The latest batch of economic reports indicate that cash registers were ringing frequently during the holiday shopping season, and inventory stocks have been replenished to normal levels throughout the supply chain. Now that lean inventories, a stimulus for tonnage growth during the summer and fall, had become a less of an issue coming into 2005, carriers will be leaning more heavily on consumer spending to keep freight rolling, according to Chris Brady, president of Commercial Motor Vehicle Consulting (CMVC).
But with sales continuing an upward trend, the decelerating growth continues to be in the freight forecast, Brady said.
“Fleets are looking at ‘05 for continued growth in freight volumes but the rate would fall a bit,” Brady told Fleet Owner. “I expect that expanding capacity will still remain their concern at least through the first half of the year.”
Despite some retailers’ anecdotal reports of sluggish holiday sales, in December seasonally-adjusted retail sales excluding motor vehicle and parts increased 0.3%, according to the Census Bureau.

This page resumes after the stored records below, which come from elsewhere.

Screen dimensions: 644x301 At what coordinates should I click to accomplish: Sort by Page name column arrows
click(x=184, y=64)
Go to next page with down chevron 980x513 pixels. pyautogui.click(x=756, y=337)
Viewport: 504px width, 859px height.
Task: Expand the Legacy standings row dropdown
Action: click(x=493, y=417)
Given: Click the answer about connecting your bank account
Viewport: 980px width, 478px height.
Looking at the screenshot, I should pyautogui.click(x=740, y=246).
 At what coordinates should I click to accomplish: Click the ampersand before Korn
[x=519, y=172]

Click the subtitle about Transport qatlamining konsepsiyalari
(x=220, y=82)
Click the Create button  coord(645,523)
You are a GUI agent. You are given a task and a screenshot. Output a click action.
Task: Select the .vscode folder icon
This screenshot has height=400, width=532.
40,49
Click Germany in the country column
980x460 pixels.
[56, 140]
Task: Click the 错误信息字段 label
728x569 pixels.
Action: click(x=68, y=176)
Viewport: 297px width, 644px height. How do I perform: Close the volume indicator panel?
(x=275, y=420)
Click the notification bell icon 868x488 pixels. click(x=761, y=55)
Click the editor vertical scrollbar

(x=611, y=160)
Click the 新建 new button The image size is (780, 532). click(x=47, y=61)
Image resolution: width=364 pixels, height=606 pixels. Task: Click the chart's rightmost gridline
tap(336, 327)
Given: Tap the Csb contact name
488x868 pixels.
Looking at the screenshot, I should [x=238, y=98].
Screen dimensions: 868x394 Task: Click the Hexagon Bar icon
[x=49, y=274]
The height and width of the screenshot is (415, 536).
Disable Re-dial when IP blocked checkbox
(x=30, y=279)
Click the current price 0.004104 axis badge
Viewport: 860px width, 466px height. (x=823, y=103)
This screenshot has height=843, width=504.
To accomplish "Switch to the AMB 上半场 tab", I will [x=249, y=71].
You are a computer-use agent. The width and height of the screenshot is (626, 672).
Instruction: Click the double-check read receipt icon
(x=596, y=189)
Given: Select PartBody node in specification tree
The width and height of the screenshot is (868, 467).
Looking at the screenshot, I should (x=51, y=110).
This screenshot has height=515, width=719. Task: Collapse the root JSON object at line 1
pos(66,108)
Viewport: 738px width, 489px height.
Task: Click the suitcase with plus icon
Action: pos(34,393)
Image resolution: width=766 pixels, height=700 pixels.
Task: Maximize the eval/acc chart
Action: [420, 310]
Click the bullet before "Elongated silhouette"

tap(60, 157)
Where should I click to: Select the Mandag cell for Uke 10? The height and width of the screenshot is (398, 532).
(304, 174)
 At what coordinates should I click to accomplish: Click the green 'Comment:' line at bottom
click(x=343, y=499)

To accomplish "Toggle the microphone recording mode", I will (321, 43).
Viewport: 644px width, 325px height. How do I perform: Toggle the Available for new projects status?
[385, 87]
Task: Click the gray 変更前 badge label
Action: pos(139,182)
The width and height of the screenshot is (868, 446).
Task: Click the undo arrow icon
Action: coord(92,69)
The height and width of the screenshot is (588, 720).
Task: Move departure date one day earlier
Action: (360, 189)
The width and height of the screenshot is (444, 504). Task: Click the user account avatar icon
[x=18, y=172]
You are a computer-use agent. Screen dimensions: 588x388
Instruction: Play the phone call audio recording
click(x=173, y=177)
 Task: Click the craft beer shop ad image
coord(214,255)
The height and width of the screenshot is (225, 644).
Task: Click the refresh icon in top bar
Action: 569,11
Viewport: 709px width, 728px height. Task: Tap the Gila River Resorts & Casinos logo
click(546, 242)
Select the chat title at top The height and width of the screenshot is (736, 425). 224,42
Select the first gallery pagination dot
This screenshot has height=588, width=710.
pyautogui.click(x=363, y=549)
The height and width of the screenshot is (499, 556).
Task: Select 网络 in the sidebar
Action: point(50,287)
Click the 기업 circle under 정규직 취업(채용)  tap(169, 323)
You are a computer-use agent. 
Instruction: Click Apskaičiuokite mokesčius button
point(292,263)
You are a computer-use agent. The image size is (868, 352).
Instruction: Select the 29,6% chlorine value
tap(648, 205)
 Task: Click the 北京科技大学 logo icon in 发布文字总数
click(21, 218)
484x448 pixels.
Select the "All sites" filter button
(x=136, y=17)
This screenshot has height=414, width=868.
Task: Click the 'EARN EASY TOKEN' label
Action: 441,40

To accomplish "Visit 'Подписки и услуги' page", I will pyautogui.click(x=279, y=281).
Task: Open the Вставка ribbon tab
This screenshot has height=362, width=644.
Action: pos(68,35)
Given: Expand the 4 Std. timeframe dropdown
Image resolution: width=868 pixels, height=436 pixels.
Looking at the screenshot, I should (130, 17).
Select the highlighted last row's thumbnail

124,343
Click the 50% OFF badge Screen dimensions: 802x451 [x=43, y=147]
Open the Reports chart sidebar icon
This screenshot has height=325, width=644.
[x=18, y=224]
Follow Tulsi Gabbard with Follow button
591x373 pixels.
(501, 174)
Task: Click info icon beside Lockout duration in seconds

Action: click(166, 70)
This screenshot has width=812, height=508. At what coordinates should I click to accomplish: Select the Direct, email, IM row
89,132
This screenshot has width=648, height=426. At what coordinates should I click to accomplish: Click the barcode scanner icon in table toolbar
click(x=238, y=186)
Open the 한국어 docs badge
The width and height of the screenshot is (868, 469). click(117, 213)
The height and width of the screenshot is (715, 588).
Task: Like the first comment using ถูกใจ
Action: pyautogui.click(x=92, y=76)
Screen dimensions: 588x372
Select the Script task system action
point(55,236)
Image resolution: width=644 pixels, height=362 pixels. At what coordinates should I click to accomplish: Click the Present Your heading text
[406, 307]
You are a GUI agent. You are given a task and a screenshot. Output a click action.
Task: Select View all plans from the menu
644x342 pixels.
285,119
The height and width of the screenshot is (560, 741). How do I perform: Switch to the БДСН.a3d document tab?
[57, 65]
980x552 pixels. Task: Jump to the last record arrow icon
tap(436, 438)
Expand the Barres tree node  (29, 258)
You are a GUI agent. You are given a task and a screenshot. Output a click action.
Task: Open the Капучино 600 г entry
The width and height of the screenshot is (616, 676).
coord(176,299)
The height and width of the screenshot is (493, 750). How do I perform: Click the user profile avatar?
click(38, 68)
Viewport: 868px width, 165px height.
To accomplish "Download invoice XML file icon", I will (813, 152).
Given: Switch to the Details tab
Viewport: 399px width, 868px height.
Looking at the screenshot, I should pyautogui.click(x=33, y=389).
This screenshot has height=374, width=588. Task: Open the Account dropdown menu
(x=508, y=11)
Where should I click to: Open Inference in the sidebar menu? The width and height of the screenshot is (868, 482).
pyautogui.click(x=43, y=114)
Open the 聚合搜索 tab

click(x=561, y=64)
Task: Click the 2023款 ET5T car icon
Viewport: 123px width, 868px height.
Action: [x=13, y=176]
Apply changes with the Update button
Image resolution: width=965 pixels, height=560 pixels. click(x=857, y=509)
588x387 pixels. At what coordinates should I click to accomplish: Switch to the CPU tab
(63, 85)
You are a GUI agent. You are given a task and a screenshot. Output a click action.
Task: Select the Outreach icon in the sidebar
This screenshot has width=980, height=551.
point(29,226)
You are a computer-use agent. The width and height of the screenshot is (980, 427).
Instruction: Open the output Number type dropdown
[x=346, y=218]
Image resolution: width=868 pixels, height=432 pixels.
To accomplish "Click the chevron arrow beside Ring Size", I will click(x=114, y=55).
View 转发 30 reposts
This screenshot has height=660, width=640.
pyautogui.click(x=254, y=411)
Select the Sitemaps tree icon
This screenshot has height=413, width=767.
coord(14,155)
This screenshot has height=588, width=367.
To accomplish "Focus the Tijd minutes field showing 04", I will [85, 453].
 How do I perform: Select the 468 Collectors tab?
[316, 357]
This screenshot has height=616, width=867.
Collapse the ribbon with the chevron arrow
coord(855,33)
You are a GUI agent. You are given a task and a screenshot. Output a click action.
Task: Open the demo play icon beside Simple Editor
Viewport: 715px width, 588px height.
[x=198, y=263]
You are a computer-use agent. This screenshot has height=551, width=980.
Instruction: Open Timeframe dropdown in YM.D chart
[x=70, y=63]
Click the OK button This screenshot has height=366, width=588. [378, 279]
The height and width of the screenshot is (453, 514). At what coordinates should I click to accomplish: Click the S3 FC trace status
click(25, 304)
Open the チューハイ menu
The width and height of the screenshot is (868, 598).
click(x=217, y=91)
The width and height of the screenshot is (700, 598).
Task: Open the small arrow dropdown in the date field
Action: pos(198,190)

However, it was the vehicle dealerships that scored the highest that month, as traditionally volatile auto and motor vehicle sales took a 4.3% swing upwards. That marked a rally from November’s 1% decline.
Total retail sales increased 1.2% in December, driven by the rebound in the auto market. Motor vehicles comprise the largest category of retail sales, accounting for about a quarter of total sales.
In November both inventories and sales expanded throughout the supply chain, although inventories grew at a faster rate, according to a separate report form the Census Bureau. Sales went up 0.4% ($975 billion), while inventories grew 1.0% ($1.27 trillion).
This is an indication that manufacturers, wholesalers and retailers were able to build up their inventories, which had been very lean through the summer and early fall, back to normal levels, Brady said.
“Depending on the industry, stocks are either at equilibrium or lean,” Brady explained. “But stocks will be replenished due to expanding sales, and that’s going to drive production.”
And with stocks at about normal levels, retailers are reordering to keep pace with sales growth, and no longer to build up stocks as had previously been the case during the summer.
Consumer prices deflated 0.1% in December, giving households a welcome break from months of steadily rising prices, most notably energy costs. The energy index took a 1.8% dive, marking its largest plunge since July. Excluding food and energy, inflation rose 0.2%.
The manufacturing sector was buzzing in December as production increased 0.7%, as activity heated up across most major industry groups, according to the Federal Reserve.